There is a very wide range of solutions for the 1-D wave equation. Any expression of the form f(x - nt) + g(x + nt) is a solution. Obviously, not all are waves.
The further requirement for a wavelike solution is to choose initial/boundary conditions which are appropriate to a wavelike solution.

Registered User
#3

Thanks Iderown.

So do you mean I am correct that f(x, t) = cos(x-vt) + (x-vt) is not a solution?

Registered User
#4

It is a solution. Just not a fully wavelike solution. The h(x,t) = x - vt part is not wavelike. You can easily check that this h(x,t) satisfies the wave equation.
The wave equation is linear - that means that sums of solutions are also solutions. The initial/boundary conditions are an important feature in the solution of partial differential equations.

Moderator
#5

Smythe said:

...
∂^2 f/∂t^2 = v^2 cos(x-vt) [edited to replace 'c' with 'v' like other equations]

So, since -cos(x-vt) ≠ cos(x-vt) I assume this is not a solution.

There's a minus missing here for the second derivative with respect to time. You obviously know the chain rule since you realised that the 'v' must come outside the cos( ) function, so it was probably just a sign slip up.

So you should have

$\displaystyle \frac{\partial^2 \psi}{\partial t^2} = \frac{\partial}{\partial t} \Big(-\sin(x-vt)\cdot(-v)\Big) = \frac{\partial}{\partial t} \Big(v\sin(x-vt)\Big) = v\cos(x-vt)\cdot(-v)=-v^2\cos(x-vt)$

which when divided by $v^2$ then will equal the second derivative with respect to x.
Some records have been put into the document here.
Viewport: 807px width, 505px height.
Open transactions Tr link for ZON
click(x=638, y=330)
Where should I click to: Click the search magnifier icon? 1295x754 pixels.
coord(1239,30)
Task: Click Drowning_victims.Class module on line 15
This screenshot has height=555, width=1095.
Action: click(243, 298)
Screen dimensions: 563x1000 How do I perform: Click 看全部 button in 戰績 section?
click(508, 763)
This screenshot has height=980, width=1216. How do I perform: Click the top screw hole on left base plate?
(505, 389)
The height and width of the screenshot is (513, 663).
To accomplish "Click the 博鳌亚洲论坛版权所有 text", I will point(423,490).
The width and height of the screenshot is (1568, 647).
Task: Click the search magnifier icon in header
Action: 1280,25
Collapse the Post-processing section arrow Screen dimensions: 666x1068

What Iderown says is quite useful too, and in fact it's easy to show that any function of the form

$\displaystyle f(x - vt) + g(x + vt)$

is a solution. Specifically

$\displaystyle \frac{\partial^2}{\partial t^2} \Big(f(x - vt) + g(x + vt)\Big)=f''(x-vt)\cdot(-v)\cdot(-v)+g''(x+vt)\cdot(v)\cdot(v) = v^2f''(x-vt) + v^2g''(x+vt)$

and the left hand side is

$\displaystyle \frac{\partial^2}{\partial x^2} \Big(f(x - vt) + g(x + vt)\Big)=f''(x-vt)+g''(x+vt).$

Dividing the first result above by $v^2$, according to the 1-D wave equation, gives the last result above. So any function of the given form must be a solution (provided all the relevent derivatives exist, of course). Also as Iderown says, initial and boundary conditions must be met for a particular solution to a given problem.

Registered User
#6

Michael Collins said:
There's a minus missing here for the second derivative with respect to time. You obviously know the chain rule since you realised that the 'v' must come outside the cos( ) function, so it was probably just a sign slip up.

Thanks. Don't know how I made that mistake.

Michael Collins said:

What Iderown says is quite useful too, and in fact it's easy to show that any function of the form

$\displaystyle f(x - vt) + g(x + vt)$

is a solution. Specifically

$\displaystyle \frac{\partial^2}{\partial t^2} \Big(f(x - vt) + g(x + vt)\Big)=f''(x-vt)\cdot(-v)\cdot(-v)+g''(x+vt)\cdot(v)\cdot(v) = v^2f''(x-vt) + v^2g''(x+vt)$

and the left hand side is

$\displaystyle \frac{\partial^2}{\partial x^2} \Big(f(x - vt) + g(x + vt)\Big)=f''(x-vt)+g''(x+vt).$

Dividing the first result above by $v^2$, according to the 1-D wave equation, gives the last result above. So any function of the given form must be a solution (provided all the relevent derivatives exist, of course). Also as Iderown says, initial and boundary conditions must be met for a particular solution to a given problem.

That's interesting. Thank you for that.